Supplied text:

⁂

(Update 2: August 2013: This post is a mess. There is a correction/update/clarification here.)
[Update] I'm No Picasso has written a very good response to this post. You should read it. I'm going to write my reply, which will be shorter, in the comments.
Music: this is a long post, with lots of words, so hit play and start reading:
Goin' Against Your Mind, by Built To Spill, who I'm loving these days: I may write a post about them. After finals.
I'm No Picasso has a really important post out, and I'm quite disappointed that there's been so little commentary on it so far. Has it been discussed on Tumblr and I missed it? No. There hasn't. I even asked INP and she said there's been nary a tumbleweed in reply.
Basically...
Four years ago, the K-blogs were overwhelmingly male, as were the online forums. Topics like
"Yo Korean bichez are da shit poor western fat hoes aint gettin any play at da HBC bro!"
were... well... that's an exaggeration (mostly). But the fact is, there was enough casual sexism and stereotyping, and enough knee-jerk response, that I'm utterly unsurprised when I hear from my female online friends that they usually just don't read comments, or avoid certain blogs or discussion forums.
Fair enough.
With the arrival of I'm No Picasso and a handful of other blogs written by expat women in Korea, there was a welcome change, where first of all, Korean women were no longer just K-girls, and western women started discuss things themselves, rather than just having things said about them, or maybe explained to them.
That was a really good development.
Now, INP is concerned that things have gone too far the other way.

⁂

Information supplied:
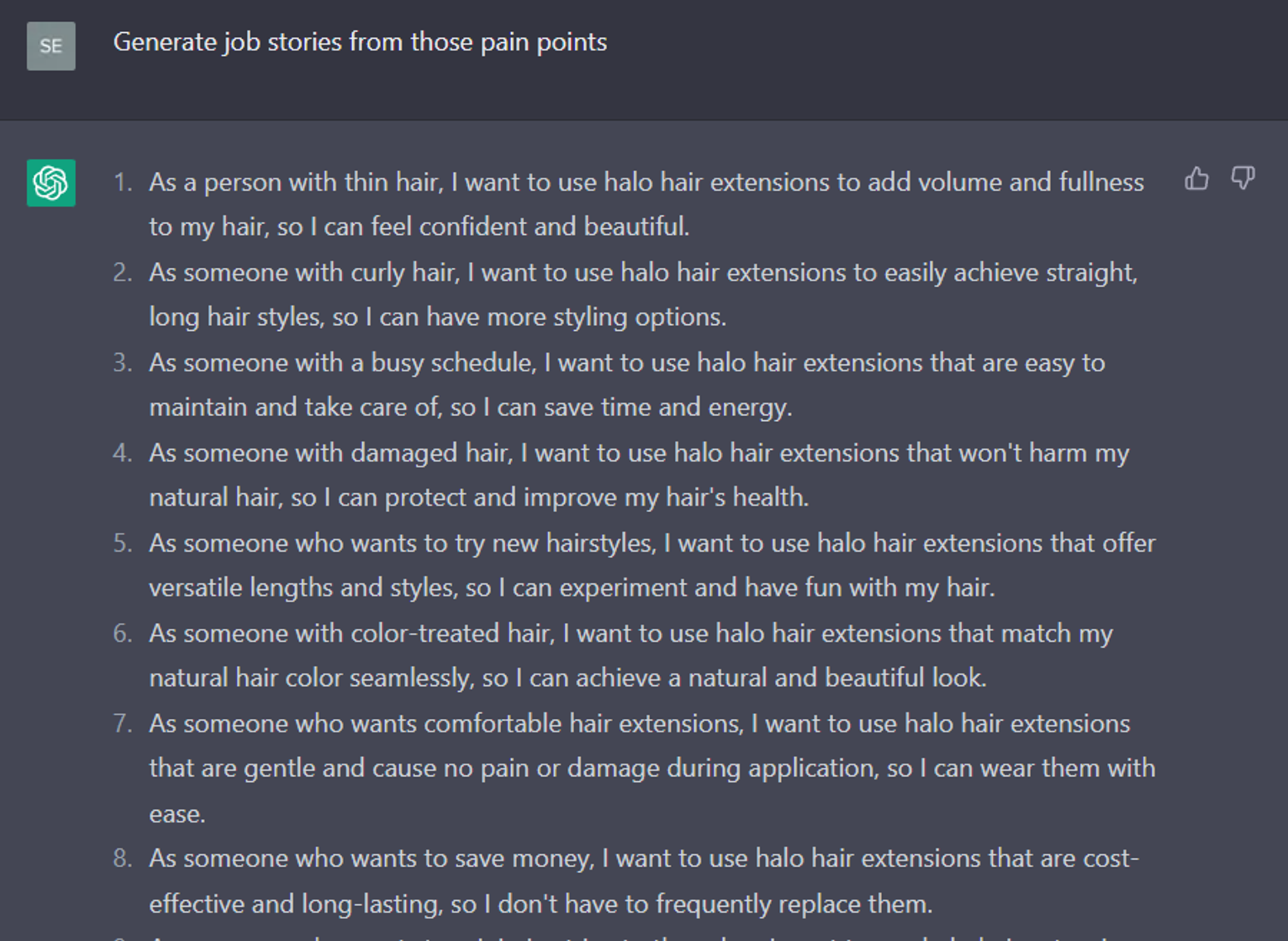Click list number 1 marker
Screen dimensions: 1288x941
tap(123, 183)
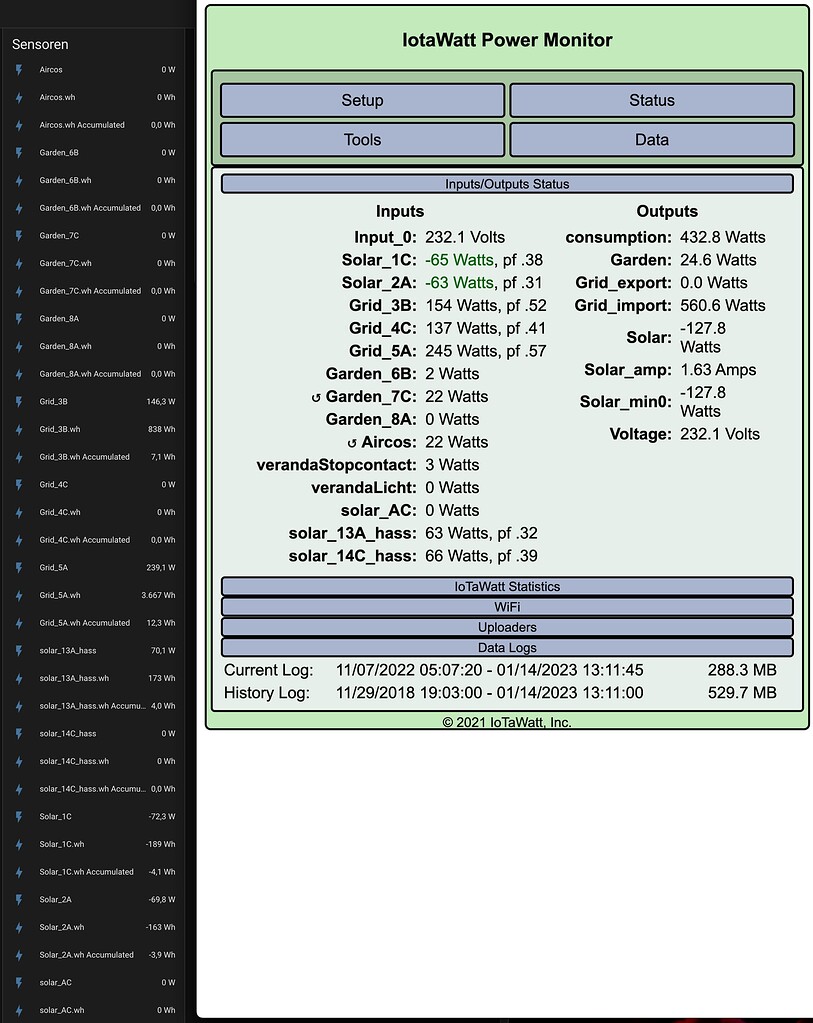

⁂

Task objective: In the blog post above about expat blogs in Korea, which song by which band does the writer suggest playing while reading?

Task answer: "Goin' Against Your Mind," by Built To Spill.